歯の数と認知症の関連性

歯の数が少なく、義歯(入れ歯)を使用していない人は、20本以上歯がある人に比べて認知症発症リスクが約1.9倍高くなるなど、明確な関連性が報告されています。
噛む行為が脳の血流を促進し、記憶や思考を活性化させるため、歯の減少は脳の萎縮や機能低下を招く一因と考えられています。 

歯の数と認知症の関連性

  • 残存歯数: 歯が少ない(0〜9本)人は、10本以上の人と比較して認知症リスクが高い。特に20本以上ある人と比較して、ほとんど歯がなく、かつ入れ歯を使っていない人は約1.9倍~2倍、認知症リスクが上昇する。
  • 咬合(噛み合わせ): 歯が少なくても、入れ歯を使ってしっかり咬合を維持できれば、認知症リスクを約4割低下できる可能性が指摘されている。
  • 咀嚼能力: 「何でも噛める」人と比較し、「あまり噛めない(噛む力が弱い)」人は認知症の発症リスクが約1.5倍になる。 

なぜ歯の数と認知症が関係するのか?

  • 脳の血流不足: 噛む動作(咀嚼)は、脳への血流を増やし、海馬などの記憶を司る領域を活性化させる。
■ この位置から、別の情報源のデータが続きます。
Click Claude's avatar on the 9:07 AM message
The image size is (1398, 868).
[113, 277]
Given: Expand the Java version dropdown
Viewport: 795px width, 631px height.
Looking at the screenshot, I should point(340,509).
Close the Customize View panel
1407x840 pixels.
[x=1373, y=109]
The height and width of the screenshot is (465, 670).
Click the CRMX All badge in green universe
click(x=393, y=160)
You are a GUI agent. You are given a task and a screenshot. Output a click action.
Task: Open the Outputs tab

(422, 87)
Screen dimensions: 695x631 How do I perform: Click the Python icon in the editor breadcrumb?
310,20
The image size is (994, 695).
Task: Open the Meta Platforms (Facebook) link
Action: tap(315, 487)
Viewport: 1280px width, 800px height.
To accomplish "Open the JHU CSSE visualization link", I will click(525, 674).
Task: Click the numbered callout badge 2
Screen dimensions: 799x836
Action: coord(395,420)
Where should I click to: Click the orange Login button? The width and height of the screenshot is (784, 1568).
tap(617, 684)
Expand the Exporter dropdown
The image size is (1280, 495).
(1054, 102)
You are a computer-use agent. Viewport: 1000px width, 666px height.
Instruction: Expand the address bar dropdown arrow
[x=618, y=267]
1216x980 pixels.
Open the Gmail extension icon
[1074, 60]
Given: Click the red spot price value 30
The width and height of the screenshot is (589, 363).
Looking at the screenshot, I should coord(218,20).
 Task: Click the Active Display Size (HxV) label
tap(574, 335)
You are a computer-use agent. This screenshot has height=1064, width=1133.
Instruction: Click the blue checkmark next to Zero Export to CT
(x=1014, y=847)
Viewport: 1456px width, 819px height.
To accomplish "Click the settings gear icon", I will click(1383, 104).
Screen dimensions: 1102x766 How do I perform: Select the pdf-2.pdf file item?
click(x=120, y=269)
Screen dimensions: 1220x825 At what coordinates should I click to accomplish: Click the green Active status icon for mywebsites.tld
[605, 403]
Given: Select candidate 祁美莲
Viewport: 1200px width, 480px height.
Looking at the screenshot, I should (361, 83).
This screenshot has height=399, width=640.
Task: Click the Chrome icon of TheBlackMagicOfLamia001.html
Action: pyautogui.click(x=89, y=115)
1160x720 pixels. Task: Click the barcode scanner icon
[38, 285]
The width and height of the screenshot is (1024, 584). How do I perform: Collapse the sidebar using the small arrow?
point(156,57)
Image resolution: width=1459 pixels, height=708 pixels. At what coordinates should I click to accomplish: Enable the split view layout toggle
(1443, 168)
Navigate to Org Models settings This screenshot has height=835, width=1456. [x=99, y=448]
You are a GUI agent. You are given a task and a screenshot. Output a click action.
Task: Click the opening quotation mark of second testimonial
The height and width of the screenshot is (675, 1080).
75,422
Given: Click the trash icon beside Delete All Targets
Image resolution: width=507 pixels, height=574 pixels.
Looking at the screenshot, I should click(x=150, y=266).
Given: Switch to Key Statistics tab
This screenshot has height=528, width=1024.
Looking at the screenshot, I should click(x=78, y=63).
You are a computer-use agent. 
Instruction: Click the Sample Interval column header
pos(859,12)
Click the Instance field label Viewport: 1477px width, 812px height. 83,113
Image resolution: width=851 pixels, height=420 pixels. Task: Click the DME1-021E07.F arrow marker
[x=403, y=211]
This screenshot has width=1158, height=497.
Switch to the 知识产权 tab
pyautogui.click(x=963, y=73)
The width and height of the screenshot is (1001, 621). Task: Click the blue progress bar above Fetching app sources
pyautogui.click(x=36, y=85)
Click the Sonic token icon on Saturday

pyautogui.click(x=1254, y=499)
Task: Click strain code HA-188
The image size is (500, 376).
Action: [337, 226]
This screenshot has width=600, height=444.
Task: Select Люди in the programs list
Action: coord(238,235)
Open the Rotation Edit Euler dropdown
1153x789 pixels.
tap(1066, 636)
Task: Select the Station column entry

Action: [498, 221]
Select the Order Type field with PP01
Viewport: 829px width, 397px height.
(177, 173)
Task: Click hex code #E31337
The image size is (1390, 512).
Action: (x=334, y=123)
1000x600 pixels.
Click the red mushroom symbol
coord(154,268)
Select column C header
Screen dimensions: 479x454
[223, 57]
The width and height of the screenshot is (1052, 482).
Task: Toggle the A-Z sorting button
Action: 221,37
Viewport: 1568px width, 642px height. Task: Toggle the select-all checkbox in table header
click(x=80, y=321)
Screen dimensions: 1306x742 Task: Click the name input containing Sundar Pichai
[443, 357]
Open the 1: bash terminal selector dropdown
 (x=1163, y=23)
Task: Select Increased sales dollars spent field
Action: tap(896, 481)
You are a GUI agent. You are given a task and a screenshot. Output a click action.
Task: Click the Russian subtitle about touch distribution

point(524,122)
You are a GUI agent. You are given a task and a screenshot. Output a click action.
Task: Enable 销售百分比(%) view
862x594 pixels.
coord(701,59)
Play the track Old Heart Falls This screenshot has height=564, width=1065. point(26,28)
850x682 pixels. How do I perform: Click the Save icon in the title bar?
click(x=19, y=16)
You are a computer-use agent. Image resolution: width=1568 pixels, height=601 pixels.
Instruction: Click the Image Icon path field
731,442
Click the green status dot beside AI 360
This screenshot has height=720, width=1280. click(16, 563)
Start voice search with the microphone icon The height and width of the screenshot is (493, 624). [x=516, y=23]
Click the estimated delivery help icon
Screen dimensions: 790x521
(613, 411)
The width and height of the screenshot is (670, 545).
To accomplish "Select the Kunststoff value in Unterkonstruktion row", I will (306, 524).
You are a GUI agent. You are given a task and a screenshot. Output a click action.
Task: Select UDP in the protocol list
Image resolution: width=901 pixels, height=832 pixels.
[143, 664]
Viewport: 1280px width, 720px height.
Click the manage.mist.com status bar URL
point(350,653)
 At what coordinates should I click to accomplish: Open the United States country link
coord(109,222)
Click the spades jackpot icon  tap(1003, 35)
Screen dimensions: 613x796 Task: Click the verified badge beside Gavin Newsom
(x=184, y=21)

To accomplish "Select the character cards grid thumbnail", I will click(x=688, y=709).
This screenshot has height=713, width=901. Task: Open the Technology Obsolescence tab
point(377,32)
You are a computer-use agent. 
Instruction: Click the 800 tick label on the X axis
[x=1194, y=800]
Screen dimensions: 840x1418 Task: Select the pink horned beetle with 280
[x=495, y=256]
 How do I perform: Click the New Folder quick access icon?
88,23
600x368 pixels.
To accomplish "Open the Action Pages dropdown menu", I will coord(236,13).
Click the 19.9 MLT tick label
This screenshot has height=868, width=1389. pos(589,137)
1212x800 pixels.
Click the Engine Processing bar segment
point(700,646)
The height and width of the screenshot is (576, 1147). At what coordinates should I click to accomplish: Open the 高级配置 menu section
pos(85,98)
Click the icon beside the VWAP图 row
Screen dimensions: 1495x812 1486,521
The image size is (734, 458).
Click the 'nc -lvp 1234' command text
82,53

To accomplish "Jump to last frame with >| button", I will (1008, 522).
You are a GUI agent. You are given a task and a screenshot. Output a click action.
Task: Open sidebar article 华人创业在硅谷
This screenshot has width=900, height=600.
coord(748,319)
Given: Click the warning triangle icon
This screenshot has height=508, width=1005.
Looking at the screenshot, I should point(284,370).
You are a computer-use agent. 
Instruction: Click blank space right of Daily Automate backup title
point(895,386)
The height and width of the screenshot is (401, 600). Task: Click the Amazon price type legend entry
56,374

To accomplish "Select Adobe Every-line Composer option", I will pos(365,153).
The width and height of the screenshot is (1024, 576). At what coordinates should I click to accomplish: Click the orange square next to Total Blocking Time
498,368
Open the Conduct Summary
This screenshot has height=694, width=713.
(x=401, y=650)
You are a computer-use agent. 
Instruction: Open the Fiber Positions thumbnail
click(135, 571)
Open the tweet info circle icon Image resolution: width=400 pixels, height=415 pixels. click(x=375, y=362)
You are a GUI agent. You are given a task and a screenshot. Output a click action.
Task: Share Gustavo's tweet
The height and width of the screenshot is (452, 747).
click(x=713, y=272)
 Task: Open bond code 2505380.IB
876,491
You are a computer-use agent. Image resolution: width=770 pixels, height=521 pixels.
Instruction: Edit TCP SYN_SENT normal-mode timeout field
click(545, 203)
歯を失い噛めなくなると、この刺激が減る。
  • 歯周病の影響: 歯を失う主な原因である歯周病菌が、血液に入り込み、認知症(特にアルツハイマー型)を誘発する炎症を起こす可能性がある。
  • 栄養・運動量の低下: 噛めないことで柔らかいものばかり食べ、栄養バランスが偏ったり、食いしばる力がなくなって身体活動量が減少したりすることも、認知症リスクを高める要因となる。

対策

  • 定期的な歯科検診: 歯周病や虫歯を予防する。
  • 適切な入れ歯の使用: 歯を失った場合、入れ歯やインプラントで噛み合わせを回復する。
  • よく噛む習慣: 毎日の食事でしっかりと噛むことを意識する。 

    80歳で20本以上の歯(8020運動)を維持することが、認知症予防のみならず、身体全体の健康寿命を延ばすために非常に重要である。